Time flies, life goes on, but memories stay fresh, Mi. Which is really a very good thing, no?
So, inspired by all the Navratri spirit around me, I decided to clean out the living room cupboard, Mi. Remember how, when we first moved into this house, it was half decorative stuff and half toys? Then gradually, over the years, two shelves were taken […]
Today, while channel-surfing casually–I was waiting to open the cooker–I came across DD airing MS Subbulakshmi’s Bhaja Govindam, Mi! She would have been 100 years old today, you know. Oh, that dear charming face, the gorgeous voice! How wonderful it was to listen. As the song played I quickly got lunch ready and sat down to enjoy it with the music filling my ears and my senses and of course, I couldn’t help but trail down memory lane.

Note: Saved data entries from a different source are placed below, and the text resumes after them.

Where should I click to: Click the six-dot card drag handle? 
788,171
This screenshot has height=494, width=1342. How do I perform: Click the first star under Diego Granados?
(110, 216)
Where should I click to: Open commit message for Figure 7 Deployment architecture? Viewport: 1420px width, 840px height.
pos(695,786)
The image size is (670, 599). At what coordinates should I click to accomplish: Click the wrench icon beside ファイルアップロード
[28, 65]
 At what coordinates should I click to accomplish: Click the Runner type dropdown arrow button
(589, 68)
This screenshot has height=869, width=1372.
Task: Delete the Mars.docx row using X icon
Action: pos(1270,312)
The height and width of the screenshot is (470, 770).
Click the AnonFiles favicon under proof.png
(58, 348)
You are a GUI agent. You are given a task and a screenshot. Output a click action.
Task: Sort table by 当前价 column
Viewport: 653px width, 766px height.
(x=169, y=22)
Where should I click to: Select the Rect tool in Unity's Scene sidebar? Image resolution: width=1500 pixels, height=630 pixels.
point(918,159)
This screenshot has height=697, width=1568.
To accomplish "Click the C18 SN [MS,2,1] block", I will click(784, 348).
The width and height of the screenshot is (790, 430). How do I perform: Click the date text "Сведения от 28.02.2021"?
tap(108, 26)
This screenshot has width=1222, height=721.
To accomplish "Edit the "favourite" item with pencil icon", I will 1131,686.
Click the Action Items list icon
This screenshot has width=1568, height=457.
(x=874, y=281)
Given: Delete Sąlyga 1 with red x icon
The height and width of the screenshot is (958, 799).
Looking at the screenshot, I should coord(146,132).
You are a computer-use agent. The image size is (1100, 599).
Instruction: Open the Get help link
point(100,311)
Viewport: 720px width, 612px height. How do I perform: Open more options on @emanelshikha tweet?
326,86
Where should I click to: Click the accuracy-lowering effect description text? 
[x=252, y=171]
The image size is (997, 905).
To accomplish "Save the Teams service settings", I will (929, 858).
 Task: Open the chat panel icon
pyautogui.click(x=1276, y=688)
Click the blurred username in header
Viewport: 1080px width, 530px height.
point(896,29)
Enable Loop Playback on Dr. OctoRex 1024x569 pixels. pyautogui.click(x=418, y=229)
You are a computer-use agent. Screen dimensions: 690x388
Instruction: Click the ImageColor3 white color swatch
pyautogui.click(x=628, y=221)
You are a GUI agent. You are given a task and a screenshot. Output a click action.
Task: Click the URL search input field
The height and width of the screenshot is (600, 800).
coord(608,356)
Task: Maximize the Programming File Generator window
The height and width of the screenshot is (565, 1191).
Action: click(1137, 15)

I remembered how, during my childhood, on Sundays, we practically had a music fest after our brunch. Kondu mama would literally light up the place with his cheerful attitude, cleaning, cooking, triggering laughter and conversations, joking about all the people we knew.
We’d expect Bore mama to come over sometimes and while we were quite fond of him, we would love to tease him. I loved it best when Athai came over. I have such fond memories of Paati and Athai on one side of our huge “hall” aka living room, while others were scattered around, in their own favorite spots. I loved the window sill best, with a few of my toys and books.
Once lunch was wound up, and the kitchen cleared, we would all settle in the hall, in anticipation. What fun it was to have Kondu mama bring out the record player and the records, while Gopmama lounged with his crossword. Kittu mama would get busy browsing through his mental list of tiffin options for the afternoon, after we all had tea.
Then Kondu mama would start the musical fest with some Cliff Richard songs and we would sing along. Remember what fun it used to be, Mi? Summer Holiday was my favorite then! That would be followed by some KL Saigal, some Juthika Roy . . . And then, MS Subbulaxmi. How heavenly it was! Then at 2.30, tea would be made and enjoyed, sitting on the floor in the middle of the hall.
I especially recall those sparrows chirping–they had a little nest in the corner of the room near the window and they’d keep flying in and out through the window without bothering anyone. Such nice live and let live times!
After the last MS record, we’d listen to MLV and it would be the cue to start making tiffin. Kittu mama always voted for bajjis or pakodas, while Kondu mama would root for sabudana upma! Sometimes there would be a tie and both would be made and about an hour later, we would all assemble again in the hall to sit and enjoy it together.
It is funny to think that after that, later in the evening, we would go for a walk or to the temple nearby and come back for an early dinner before getting ready to start the week the next day. Around 9 the kitchen would be closed and we would listen to the radio as everyone drifted off to sleep, slowly. I loved how Gopmama told me stories, stretching those fairy tales with his own versions. But I loved your stories best, Mi! Hugging you and sleeping, as you stroked my hair, making me believe I was so very special.
Do you remember how I searched high and low to get that 5-tape set of MS’s songs? Still have it.
Fast forward to decades later, and we would play these on Saturday mornings and let the musical notes lovingly caress us before we decided to get up and start the weekend.
Yes, I still like to believe that when a leaf or flower falls on me from a tree when I am out there walking, it is a blessing. It is nice not to grow up in some ways. Because that’s how we create our cozy place–that place we can retire to, feeling the cocoon of love when we need it.
I wish you were here to listen to this song now. But come to think of it, you can probably hear it live up there, Mi.